Sie zeigte ihre berühmten Grübchen, inzwischen unzählige Male abgelichtet, nicht mehr nur von Flori Thalheim, die ihr damals in einer intimen Fotosession die Angst vor der Kamera genommen hatte. Die Presse hatte die Familie Brandt als willkommenes Motiv entdeckt, vor allem seitdem die beiden älteren Söhne Peter und Lars im Sommer für die Verfilmung von Katz und Maus von Günter Grass vor der Kamera gestanden hatten, von der Presse bereits vor der Uraufführung kontrovers kommentiert.

«Aber Sie sehen ausgesprochen wohl aus, Frau Feldmann!», fuhr sie fort. «Das ist mir gleich aufgefallen. So rosig und …»

«… so schwanger», ergänzte Miri lächelnd und deutete auf ihren kleinen Babybauch, den das kurze grüne Jerseykleid hübsch verpackte. «Anfangs war mir ständig übel. Fürchterliche Wochen waren das! Doch inzwischen fühle ich mich rundum gut.»

«Gratuliere herzlichst – was für wundervolle Neuigkeiten! Wann ist es denn so weit?» Rut Brandt schien jegliches Interesse an neuer Garderobe verloren zu haben.

«Anfang Mai», erwiderte Miri. «Obwohl: Manchmal kommen diese Babys ja einfach, wann sie wollen.»

«Davon kann ich ein Lied singen», kam als Antwort mit einem tiefen Seufzer. «Unseren Ältesten hab ich während der Berlinblockade entbunden, den Jüngsten im Schatten des Mauerbaus.
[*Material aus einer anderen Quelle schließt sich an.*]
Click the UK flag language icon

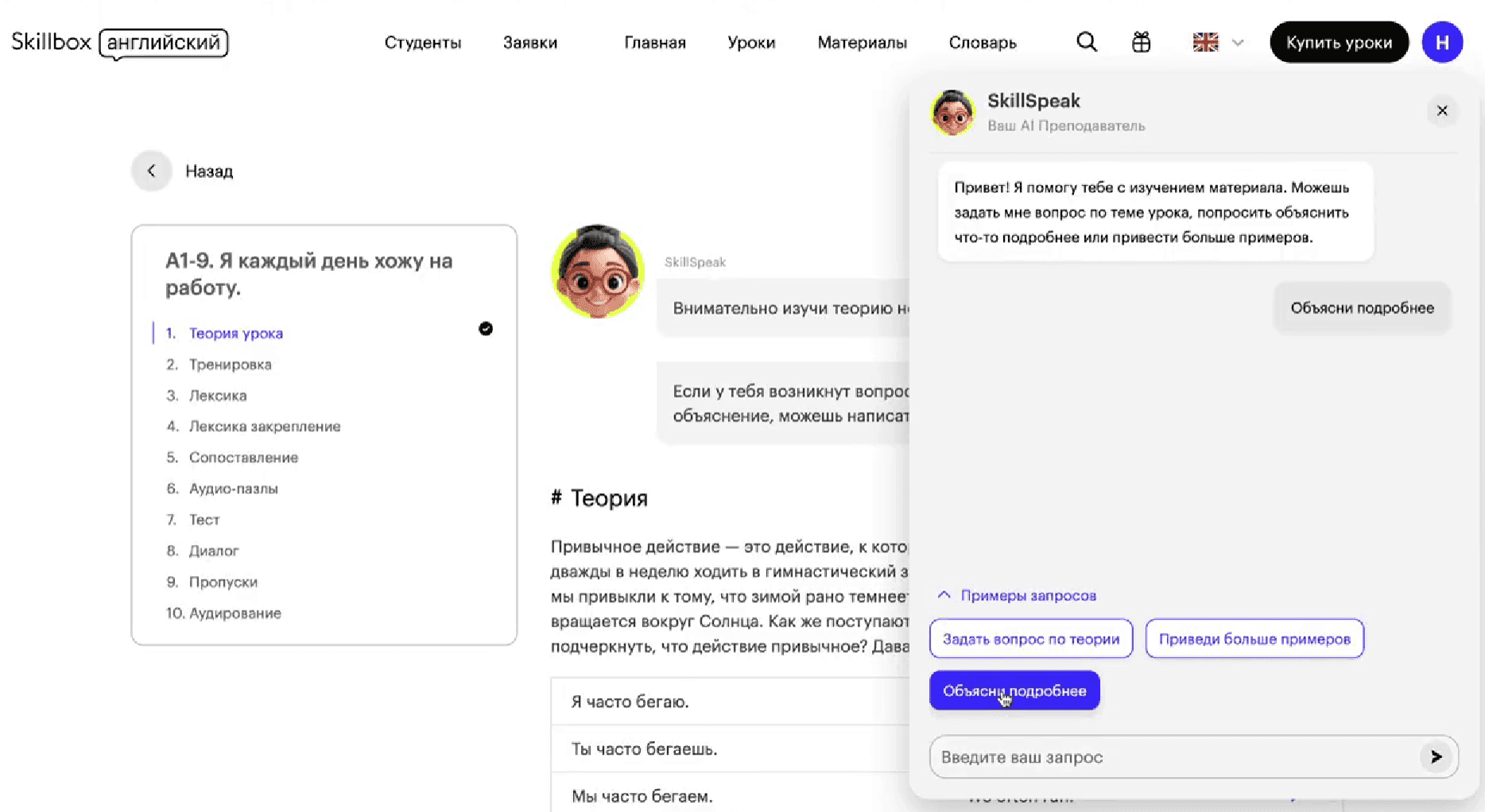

Ein Kinderspiel war keine meiner Geburten, auch nicht die von Lasse, unserem Mittleren, und bei Matthias war mein Mann zu alledem auch noch auf Dienstreise in den USA …» Sie hielt inne. «Ich wollte Ihnen wirklich keine Angst einjagen, Frau Feldmann», sagte sie rasch. «Bestimmt klappt bei Ihnen alles ganz prima. Ich war bei der letzten Geburt ja auch nicht mehr blutjung … bereits einundvierzig …»
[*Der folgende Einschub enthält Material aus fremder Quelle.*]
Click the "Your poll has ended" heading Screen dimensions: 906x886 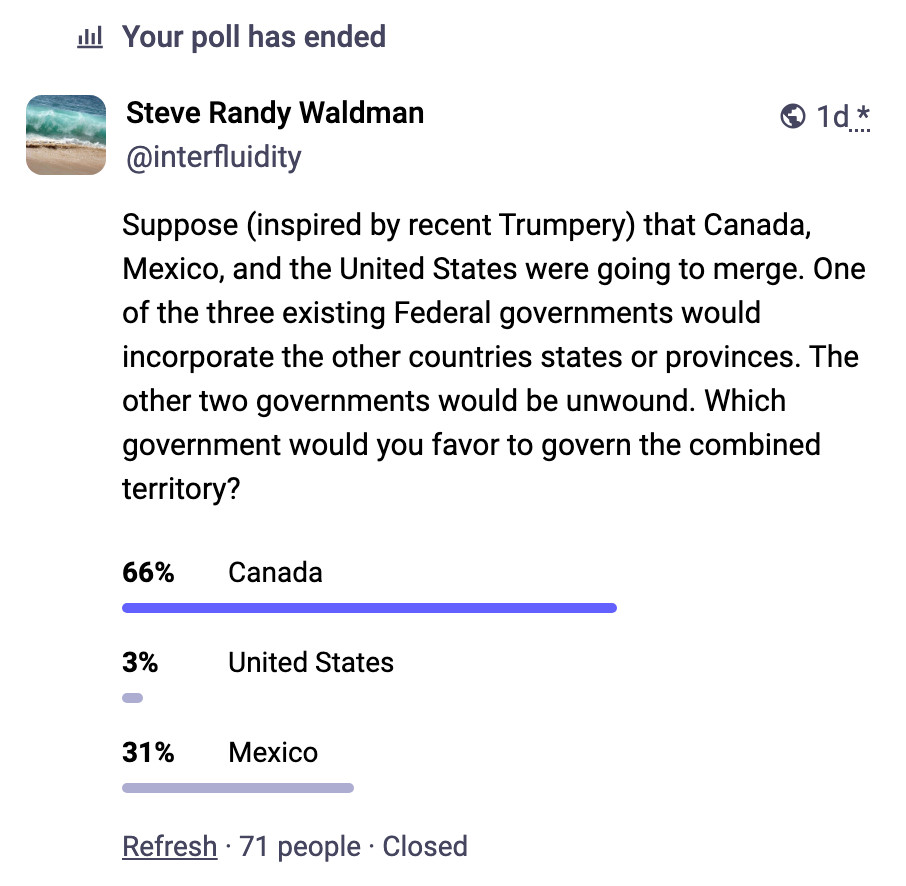coord(254,38)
«Und ich bin sogar stattliche zweiundvierzig», entgegnete Miri trocken. «Dafür verstehen wir reiferen Mütter mehr vom Leben, so ist es doch, oder?»

Beide lachten.

«Muss man wohl ja auch, wenn man das ganze Spektrum an Jugend zu Hause hast – einen Achtzehnjährigen, der partout nicht mit an den Rhein umziehen und hier sein Abi machen will, einen Fünfzehnjährigen, der seinen Freunden nachtrauert, und einen Kleinen, der schmollt, weil er in Berlin bereits in der Vorschule war und in Bonn wieder zurück in den Kindergarten soll. Von unserer kleinen Arche Noah aus Hund, Katze, Meerschweinchen & Co, die heil verfrachtet werden will, mal ganz abgesehen. Und dann lässt uns auch noch unsere Litti im Stich, der gute Geist unseres Hauses seit langen Jahren …» Ein weiterer Seufzer, dann lächelte sie erneut. «Berlin wird uns allen so fehlen! Ich bemühe mich, trotzdem zuversichtlich zu bleiben. Gemeinsam werden wir Bonn schon stemmen.»
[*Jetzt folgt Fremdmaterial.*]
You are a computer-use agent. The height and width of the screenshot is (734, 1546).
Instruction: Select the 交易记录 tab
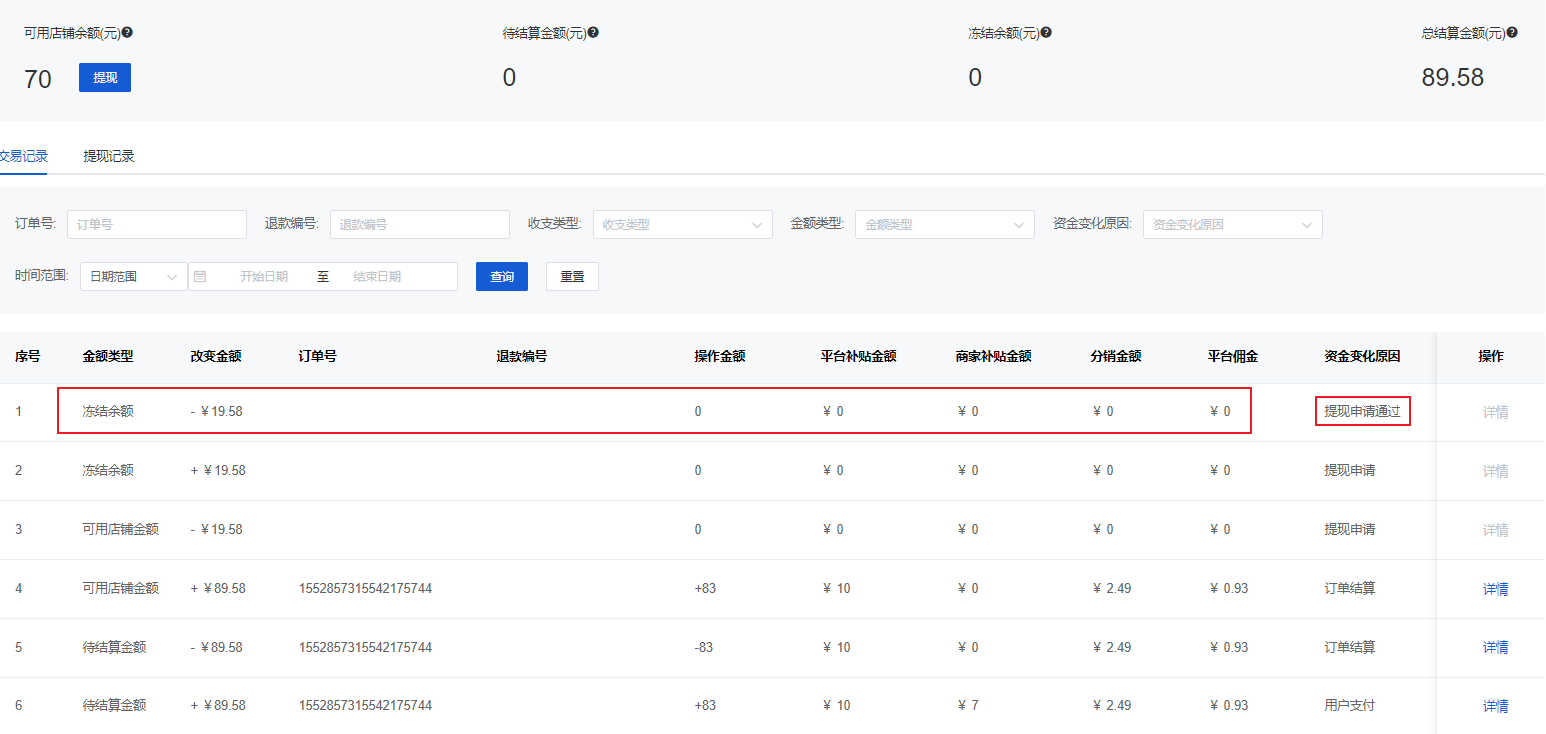[x=23, y=156]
«Sie werden garantiert die attraktivste Gattin eines Außenministers, die die Bundeshauptstadt jemals erlebt hat», versicherte Miri. «Sie haben so hübsche Knie, Frau Brandt. Wollen wir das Kleid nicht doch noch ein bisschen kürzer machen?»

«Obwohl ich bereits auf der bösen Seite der Vierzig angelangt bin?»

«Schönheit vor Alter!» Miri schmunzelte und steckte weiter ab. «Sogar ich in meinem Zustand trage Mini, wie Sie sehen. Du in deinem Zustand – das sagt mein Mann jetzt ständig. Am liebsten würde er mich wohl in Watte packen und bis zur Geburt gar nicht mehr von der Couch lassen!»

«Hat er sich denn nicht wahnsinnig gefreut? Ein Kind ist doch das Schönste im Leben überhaupt!»